_Exercise goal_
When you spot the word "height" in a line of the data below, copy that line.

_Entries supplied_
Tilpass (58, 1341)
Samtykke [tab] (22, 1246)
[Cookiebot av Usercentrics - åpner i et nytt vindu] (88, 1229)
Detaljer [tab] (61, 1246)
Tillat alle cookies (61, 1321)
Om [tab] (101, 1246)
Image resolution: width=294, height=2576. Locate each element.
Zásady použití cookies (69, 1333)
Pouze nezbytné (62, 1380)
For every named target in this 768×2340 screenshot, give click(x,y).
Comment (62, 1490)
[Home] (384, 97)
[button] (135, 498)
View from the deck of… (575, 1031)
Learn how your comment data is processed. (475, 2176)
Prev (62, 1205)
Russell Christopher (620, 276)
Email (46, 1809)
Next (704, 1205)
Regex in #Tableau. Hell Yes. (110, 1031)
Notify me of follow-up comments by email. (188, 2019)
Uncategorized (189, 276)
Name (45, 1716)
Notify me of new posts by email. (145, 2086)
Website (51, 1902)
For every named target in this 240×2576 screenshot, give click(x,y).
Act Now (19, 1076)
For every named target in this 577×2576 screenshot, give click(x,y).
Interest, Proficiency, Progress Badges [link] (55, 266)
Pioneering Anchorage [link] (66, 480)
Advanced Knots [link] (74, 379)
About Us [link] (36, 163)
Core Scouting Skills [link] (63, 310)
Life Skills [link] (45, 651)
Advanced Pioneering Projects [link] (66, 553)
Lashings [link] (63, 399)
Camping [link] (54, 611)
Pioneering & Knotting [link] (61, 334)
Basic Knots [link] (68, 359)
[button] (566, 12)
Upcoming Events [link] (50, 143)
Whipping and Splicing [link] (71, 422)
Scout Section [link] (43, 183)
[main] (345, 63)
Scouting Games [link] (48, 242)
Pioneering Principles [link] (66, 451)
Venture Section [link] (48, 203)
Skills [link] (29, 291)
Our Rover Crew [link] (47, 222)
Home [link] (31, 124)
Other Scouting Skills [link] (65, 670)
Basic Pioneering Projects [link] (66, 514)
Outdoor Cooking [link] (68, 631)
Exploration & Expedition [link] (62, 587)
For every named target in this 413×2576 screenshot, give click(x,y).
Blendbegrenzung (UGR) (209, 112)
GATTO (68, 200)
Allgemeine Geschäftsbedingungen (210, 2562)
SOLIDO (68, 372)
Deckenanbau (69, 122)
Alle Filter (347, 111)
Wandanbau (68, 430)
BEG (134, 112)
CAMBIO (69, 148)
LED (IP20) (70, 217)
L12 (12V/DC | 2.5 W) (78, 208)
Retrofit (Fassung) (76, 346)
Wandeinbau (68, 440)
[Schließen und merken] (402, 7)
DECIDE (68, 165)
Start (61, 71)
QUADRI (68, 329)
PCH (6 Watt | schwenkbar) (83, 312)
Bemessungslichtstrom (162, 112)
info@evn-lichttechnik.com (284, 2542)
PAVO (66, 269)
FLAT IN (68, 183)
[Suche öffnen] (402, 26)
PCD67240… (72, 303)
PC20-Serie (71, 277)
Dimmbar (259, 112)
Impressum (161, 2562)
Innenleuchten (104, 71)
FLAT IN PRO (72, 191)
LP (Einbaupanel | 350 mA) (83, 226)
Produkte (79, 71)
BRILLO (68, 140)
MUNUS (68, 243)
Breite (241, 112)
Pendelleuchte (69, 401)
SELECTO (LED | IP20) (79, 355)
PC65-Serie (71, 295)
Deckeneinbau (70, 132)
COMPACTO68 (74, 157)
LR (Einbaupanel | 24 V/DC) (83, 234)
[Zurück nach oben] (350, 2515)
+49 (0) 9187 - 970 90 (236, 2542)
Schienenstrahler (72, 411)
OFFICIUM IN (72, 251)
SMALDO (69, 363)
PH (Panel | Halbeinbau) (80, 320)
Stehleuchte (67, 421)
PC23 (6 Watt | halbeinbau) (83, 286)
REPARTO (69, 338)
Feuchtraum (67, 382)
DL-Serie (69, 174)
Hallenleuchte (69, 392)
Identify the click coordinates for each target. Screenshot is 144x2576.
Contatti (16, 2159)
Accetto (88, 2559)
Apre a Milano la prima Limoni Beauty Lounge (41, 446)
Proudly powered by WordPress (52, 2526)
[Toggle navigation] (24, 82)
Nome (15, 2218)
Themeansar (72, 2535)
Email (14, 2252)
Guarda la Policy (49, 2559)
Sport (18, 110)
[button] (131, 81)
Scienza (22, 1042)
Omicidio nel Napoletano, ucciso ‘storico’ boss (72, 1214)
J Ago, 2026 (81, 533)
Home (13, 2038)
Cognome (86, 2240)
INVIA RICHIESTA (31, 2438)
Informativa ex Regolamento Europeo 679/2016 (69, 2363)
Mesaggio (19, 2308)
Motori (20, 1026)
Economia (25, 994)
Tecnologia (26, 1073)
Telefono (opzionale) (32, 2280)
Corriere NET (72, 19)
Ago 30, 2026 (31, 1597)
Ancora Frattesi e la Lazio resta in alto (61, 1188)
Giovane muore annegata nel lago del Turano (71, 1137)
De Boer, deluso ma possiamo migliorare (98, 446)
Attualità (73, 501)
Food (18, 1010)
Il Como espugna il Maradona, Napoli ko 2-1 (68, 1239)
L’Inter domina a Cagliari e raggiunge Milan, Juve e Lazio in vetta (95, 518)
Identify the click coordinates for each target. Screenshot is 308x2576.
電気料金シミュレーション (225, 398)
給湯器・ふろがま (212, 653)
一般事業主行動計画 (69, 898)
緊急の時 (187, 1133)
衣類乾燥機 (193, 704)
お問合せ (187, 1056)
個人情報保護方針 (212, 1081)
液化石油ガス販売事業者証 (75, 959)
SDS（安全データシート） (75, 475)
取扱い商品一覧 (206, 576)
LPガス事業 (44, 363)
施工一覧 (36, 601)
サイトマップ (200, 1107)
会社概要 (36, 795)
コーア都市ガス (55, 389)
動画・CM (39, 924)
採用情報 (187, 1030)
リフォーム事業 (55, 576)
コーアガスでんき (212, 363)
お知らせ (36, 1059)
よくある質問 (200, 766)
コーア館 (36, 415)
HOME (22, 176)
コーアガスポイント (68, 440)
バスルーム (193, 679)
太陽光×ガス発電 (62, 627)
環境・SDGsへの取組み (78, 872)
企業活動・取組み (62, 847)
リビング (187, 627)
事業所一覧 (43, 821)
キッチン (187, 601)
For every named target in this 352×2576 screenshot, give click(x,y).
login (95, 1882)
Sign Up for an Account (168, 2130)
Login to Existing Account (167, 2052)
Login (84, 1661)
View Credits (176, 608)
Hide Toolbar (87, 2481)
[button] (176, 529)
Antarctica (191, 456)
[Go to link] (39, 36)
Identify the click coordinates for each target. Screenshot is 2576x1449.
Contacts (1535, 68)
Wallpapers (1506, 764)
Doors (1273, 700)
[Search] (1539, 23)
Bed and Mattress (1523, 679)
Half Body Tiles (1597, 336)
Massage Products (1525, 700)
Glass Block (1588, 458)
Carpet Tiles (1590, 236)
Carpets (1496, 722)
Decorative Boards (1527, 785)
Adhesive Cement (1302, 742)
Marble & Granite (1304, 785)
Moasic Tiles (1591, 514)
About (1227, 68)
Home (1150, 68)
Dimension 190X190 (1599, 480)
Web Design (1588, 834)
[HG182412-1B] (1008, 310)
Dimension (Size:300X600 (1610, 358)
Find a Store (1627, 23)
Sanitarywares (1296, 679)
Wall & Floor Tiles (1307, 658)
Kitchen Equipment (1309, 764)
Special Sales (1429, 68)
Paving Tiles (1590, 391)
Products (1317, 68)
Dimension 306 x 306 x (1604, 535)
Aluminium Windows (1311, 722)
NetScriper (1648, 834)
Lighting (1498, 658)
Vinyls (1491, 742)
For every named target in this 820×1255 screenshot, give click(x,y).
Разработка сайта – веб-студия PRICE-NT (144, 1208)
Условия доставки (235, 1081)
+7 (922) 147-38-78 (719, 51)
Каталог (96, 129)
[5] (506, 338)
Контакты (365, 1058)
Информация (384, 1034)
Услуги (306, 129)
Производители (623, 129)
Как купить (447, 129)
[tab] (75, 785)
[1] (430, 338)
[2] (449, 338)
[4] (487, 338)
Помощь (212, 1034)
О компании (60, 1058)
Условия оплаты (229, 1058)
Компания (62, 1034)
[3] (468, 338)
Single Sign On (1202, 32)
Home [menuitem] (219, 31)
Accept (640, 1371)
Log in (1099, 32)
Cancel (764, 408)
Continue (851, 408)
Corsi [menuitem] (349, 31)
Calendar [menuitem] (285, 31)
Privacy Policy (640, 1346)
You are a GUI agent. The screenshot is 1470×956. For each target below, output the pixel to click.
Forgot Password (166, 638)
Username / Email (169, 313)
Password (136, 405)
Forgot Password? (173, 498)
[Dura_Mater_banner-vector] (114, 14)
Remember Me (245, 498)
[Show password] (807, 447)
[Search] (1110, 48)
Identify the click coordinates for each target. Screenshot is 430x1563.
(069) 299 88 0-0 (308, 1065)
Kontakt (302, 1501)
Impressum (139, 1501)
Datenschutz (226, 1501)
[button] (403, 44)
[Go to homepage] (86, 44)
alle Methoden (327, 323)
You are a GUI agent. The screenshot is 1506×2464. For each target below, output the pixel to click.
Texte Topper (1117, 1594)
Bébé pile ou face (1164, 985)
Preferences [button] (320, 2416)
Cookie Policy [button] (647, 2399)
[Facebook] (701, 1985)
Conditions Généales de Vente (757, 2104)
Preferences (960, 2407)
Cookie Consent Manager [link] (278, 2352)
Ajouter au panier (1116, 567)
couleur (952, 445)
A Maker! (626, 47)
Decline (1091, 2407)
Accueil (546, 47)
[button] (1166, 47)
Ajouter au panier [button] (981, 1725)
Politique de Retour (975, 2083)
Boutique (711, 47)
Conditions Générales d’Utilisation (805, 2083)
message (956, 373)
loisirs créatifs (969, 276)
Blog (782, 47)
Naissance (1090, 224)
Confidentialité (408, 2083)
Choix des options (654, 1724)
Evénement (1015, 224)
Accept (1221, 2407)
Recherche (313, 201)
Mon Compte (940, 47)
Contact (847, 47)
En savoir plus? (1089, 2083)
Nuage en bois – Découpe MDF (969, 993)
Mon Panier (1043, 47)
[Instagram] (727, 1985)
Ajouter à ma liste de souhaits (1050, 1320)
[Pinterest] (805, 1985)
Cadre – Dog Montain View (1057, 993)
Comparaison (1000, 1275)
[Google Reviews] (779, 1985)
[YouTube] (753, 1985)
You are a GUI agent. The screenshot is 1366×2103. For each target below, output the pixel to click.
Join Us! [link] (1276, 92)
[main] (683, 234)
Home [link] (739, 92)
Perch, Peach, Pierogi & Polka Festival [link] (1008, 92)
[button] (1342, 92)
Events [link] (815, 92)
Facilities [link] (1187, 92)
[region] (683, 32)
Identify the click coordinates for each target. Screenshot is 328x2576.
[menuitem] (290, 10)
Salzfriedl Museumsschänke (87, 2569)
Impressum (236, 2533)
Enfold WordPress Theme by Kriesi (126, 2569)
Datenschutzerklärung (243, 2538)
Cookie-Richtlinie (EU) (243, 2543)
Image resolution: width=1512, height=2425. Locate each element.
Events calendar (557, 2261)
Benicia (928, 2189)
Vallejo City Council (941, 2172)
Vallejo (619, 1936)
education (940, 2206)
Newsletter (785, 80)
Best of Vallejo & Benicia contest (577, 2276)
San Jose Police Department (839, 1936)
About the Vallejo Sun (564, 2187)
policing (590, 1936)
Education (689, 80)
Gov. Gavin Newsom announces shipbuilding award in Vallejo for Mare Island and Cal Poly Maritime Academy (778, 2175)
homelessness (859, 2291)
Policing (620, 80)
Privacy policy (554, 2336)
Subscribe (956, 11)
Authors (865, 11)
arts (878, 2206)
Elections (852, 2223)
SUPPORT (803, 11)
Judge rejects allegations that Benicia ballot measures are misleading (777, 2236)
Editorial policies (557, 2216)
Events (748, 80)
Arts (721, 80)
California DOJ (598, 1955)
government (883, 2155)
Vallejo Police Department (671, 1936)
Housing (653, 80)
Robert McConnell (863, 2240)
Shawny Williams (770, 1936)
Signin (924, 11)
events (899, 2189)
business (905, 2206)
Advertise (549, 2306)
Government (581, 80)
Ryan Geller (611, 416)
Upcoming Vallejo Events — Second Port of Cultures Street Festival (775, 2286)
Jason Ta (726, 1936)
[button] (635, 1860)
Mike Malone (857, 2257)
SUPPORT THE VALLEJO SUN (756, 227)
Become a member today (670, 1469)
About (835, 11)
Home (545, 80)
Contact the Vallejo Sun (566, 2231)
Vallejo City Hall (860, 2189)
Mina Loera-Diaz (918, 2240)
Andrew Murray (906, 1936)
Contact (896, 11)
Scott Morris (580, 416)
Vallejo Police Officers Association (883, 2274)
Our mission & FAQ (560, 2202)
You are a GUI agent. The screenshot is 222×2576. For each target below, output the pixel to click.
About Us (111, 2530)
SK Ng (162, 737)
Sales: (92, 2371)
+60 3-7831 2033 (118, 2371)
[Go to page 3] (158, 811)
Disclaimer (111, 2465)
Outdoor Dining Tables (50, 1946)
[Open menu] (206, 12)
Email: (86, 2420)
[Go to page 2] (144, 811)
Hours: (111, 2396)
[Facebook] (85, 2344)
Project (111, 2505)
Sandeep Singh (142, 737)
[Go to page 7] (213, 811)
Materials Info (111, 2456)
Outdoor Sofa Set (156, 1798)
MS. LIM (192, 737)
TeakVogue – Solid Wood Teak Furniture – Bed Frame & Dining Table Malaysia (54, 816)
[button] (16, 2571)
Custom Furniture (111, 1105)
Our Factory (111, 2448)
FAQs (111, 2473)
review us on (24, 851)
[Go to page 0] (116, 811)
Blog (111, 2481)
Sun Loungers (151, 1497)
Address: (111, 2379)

_Exercise result_
Image resolution: width=294, height=2576. Locate each element.
Image resolution: width=1512, height=2425. Locate each element.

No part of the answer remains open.